*** Opening of DATA LISTING ***

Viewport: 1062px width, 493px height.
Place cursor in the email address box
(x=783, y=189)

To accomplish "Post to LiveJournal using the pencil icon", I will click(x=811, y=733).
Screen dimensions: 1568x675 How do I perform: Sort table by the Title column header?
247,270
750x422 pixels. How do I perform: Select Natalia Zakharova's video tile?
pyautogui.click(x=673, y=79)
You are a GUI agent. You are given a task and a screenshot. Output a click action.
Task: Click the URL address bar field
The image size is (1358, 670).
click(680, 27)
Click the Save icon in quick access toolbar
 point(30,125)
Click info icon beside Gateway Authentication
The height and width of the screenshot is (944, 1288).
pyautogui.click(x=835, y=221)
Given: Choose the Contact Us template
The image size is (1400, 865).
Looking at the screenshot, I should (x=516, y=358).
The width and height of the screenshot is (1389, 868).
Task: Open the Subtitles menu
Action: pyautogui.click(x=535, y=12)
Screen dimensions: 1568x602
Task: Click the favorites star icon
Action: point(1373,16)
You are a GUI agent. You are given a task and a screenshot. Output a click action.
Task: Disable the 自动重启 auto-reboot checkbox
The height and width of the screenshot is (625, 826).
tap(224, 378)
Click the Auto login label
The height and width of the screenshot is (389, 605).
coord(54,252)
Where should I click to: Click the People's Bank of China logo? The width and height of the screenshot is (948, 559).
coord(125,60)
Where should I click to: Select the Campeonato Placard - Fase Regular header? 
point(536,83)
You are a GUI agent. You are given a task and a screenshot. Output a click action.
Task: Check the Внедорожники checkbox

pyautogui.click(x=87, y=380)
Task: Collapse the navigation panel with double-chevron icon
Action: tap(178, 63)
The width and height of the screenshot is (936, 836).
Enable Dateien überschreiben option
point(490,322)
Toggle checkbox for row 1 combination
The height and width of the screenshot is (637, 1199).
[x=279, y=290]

*** Close of DATA LISTING ***

* _WORK REQUIRED_
The expected output is a verbatim retyping of each line from the one with "Where should I click to: Click" to the end of the listing above, with both end lines kept and nothing added.

* _COMPLETED TASK_
Where should I click to: Click the People's Bank of China logo? The width and height of the screenshot is (948, 559).
coord(125,60)
Where should I click to: Select the Campeonato Placard - Fase Regular header? 
point(536,83)
You are a GUI agent. You are given a task and a screenshot. Output a click action.
Task: Check the Внедорожники checkbox

pyautogui.click(x=87, y=380)
Task: Collapse the navigation panel with double-chevron icon
Action: tap(178, 63)
The width and height of the screenshot is (936, 836).
Enable Dateien überschreiben option
point(490,322)
Toggle checkbox for row 1 combination
The height and width of the screenshot is (637, 1199).
[x=279, y=290]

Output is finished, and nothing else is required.